Keep talking to me, in seductive and persuasive tones.

William Bernbach (of DDB fame) couldn’t have said it better – for his time. Some of my analytical peers will argue that advertising today is more scientific. However, let’s not spoil the story over what matters here – persuasion.

Voice UI devices need to build in persuasion as part of the chain of communication. Chatbots seem to be leading the charge with this at the moment as they are asking us questions rather than the other way around. And that’s precisely why advertisers are loving it so goddamn much. Voice interaction too needs persuasive powers – perhaps with a seductive tone to really help us roll over and empty our wallets or time.

With persuasive powers, the devices will be able to prolong conversations beyond the monosyllabic responses to the ear that reverberates – “Hey Mayank, how may I serve you?”

Speak to me, in my language.

One of the biggest challenges for voice-UI in the Middle East is its inability to discern dialects. From Lebanese to Maghrabi, Fusha, Misri and even Nabati; Arabic has many layers of phonetic intonations. They have been rolled and carved in different pots and oases across the sands.

And this too is its biggest opportunity. There are two ways to build up on this front:


A colleague often jokes about how interacting with Cortana for him is like being in a client meeting where he must enunciate every word extremely carefully and clearly. For voice-UI to work and work right, it must fix the first barrier – how does it understand speech as second nature? Just getting Siri to not confuse “Dubai” with “to buy” took me a few minutes. And I’m afraid if you’re going to take that long, I will just type it out.

I’m not saying that voice-first devices have not yet picked up Arabic. They’re getting smarter every day and if you look at Alexa Skills finally beating the 10k mark, there is appetite and adoption for it. However, how does a user even learn about all the new skills that Alexa possesses?! Unless, they’re capturing a colloquial phrase or becoming a natural part of how we talk on a day to day basis, these skills need to be learnt as much by the speaker as it does by Alexa.

Training ourselves to speak a certain language takes time. Stop reading this post for a minute and think about all the jargon you use in your day to day work life. Now, rewind back to the time when you didn’t know any of it. Would you inherently know what requests to make if you didn’t know what to ask for? That’s exactly why voice-UI devices need to take a leap of faith and figure us out rather than us figuring them out.


The Middle East has shown great affinity towards voice-heavy consumption. A common joke made about how lazy we are with baqqalas that order everything from a bottle of water to detergent and even tea is a great little insight into the way we communicate. Google India best put this idea to play in their “What is Fennel?” video.
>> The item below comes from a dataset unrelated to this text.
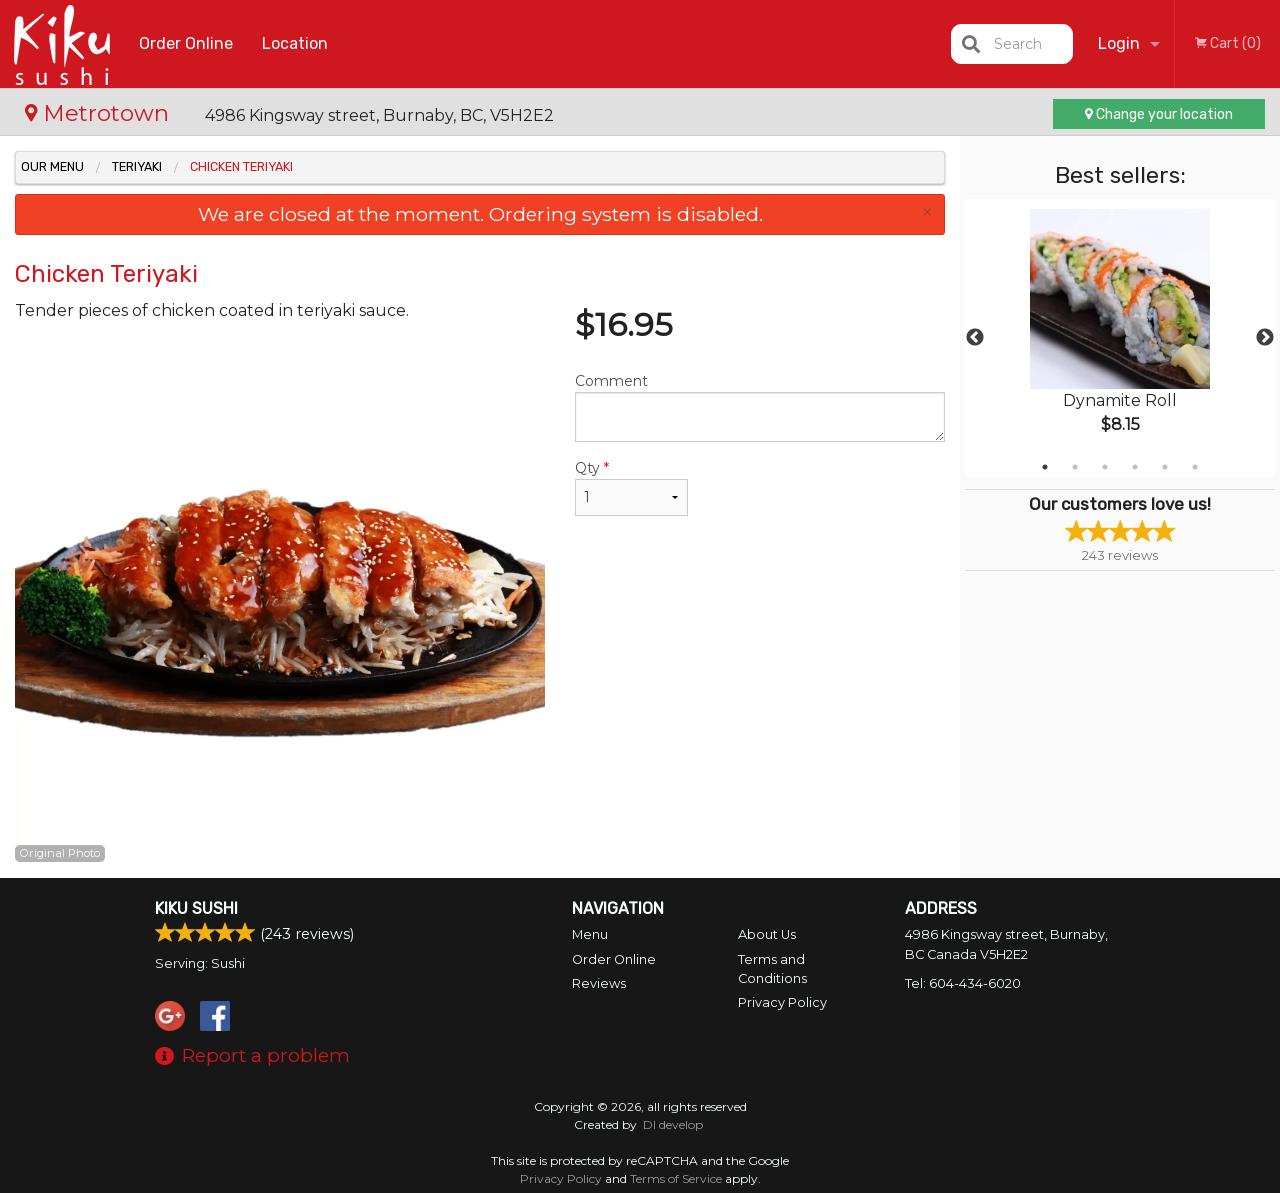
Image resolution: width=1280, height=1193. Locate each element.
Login (1119, 43)
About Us (767, 934)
A recent study by Accenture on the “Dynamic Digital Consumers” of the today also found that…

84% of 14-to-17 year olds currently use or are interested in using the voice-enabled digital assistant in their smartphone.

With these two currents in mind, what I’d like startups in the Middle East to do is focus on Arabic-first Voice UI. Don’t wait for the tech to build elsewhere and then as we usually do, adapt it. This is something that entrepreneurs in our countries should dive into.

Votek caught my attention a few months ago and I’m keen to understand all the work they’re doing in this space. They’ve taken the basic premise from hits such as Toymailand driven it further with Loujee which is a very interesting idea indeed. Especially because cognitive learning begins early on and that is really where we should be focusing on driving the penetration for voice-based interactions.

In conclusion, the voice-first arena holds considerable promise for the tech industry. While 2017 may not be the year of “Voice”, it will certainly be the time when great strides are made in making it more user-friendly. It needs to shed its gimmicky value and do more beyond simple commands that tell us how hot it is. And most importantly, just like Alexa, they need to mature quickly to learn us before we are forced to learn them. In the meantime, I will be trying to enunciate as clearly as possible and working on making a better friend out of Siri.